しかし、それは、「新規」が全く増えなければという前提が必要であるし、また、何らかの要因で、「要望無し」が「要望有り」に転化し、巡回相談員が、対応できる選択肢を確保しきっているという状況が出現しなければ、現実のものとは成り得ないと考えられる。今、大阪市内で野宿状態にある全ての人々が、自立支援センター入所を要望したとして、施設の定員からして対応できないことは明らかであるし、他の対応策も、現状ではまずないといいえる状況であることは確かである。

 それでも、「相談体制と相談数」で見たように、巡回相談員が、新規面接だけでなく、再面接を重ねており、その中で「結果」が出たものもあるのであり、それを無視することはできないであろう。

 今までの区分をさらに、「再面接有り無し」を加えて整理すると図Bのようになる。

 

 

 

 

 

 

 

 

 

 

 

 

 

 

 

 

 

 

 

 

 

 

 

 

 

 

 

全体で見て、「新規面接のみ」よりも、「再面接有り」の方が多く、「依頼有り」と「依頼無し」では、「依頼有り」のほうが、再面接にいたる割合が多い。「結果」についてみれば、「依頼無し」、「依頼有り」ともに、再面接したグループのほうが、結果に多く結びついている。

これを、巡回相談員の努力の結果と見ることもできるが、本当にそうであるかどうかは、「要望」との関係を加えて検討する必要があるだろう。「要望」に答えるために再面接が必要である手順となっていれば−たとえば、自立支援センター入所希望者の初回面接、意思確認のための2回目の面接、あるいは、自立支援センターへ送り届ける日の再面接−、当然、結果と再面接は結びついて、「新規面接結果あり」よりも、占める割合は多くなる。

 

 

 

 

 

 

 

 

 

 

 

 

 

 

 

 

 

 

 

図Cは、先の図Aの数字を、各グループ内での「要望無し」の数に置き換え、各グループ内で占める割合を示したものである。
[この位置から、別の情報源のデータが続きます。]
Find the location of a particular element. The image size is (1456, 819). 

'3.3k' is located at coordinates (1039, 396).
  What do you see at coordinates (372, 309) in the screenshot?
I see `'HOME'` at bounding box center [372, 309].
 総数11,546人の内、要望無しは4,313人(37.4%)。再度確認しておけば、「要望無し」の占める割合は、先に紹介した1999年聞き取り調査の「行政への要望無し」18.6%の約倍であり、2003年国調査の「行政への要望無し」26.9%よりも高い。この原因が、依頼有りグループと依頼無しグループの自立支援センター整備後に作り出された「違い」によるものであるらしいことは先に検討を加えた。

 さて、「要望無し」は、「結果あり」グループにも含まれており、特に、依頼無し・再面接結果ありグループには、27.4%も含まれている。これは、ニーズなき者のニーズを引き出した、巡回相談員の効果といえるかもしれない。しかし、それは、「結果無し」に含まれる「要望有り」よりも大きな割合ではない。

依頼有りグループを例にとれば、「新規面接結果無し」の内、26.7%は要望がなかったのであるから、結果無しはやむを得ないとして、残り要望のあった73.3%は、どのような理由で結果に結びつかなかったのかは、検討に値する課題であろう。最も多く要望無しが含まれている依頼無し・再面結果無しグループにしても、34.9%は、要望を伝えながら、結果にたどり着いていない。巡回相談員の手が足りず対応できないということもあろうが、それだけであるかはどうか、やはり検討が必要であろう。検討の上、人員配置の問題だけであると結論が出れば、問題解決のめどはつきやすくなる。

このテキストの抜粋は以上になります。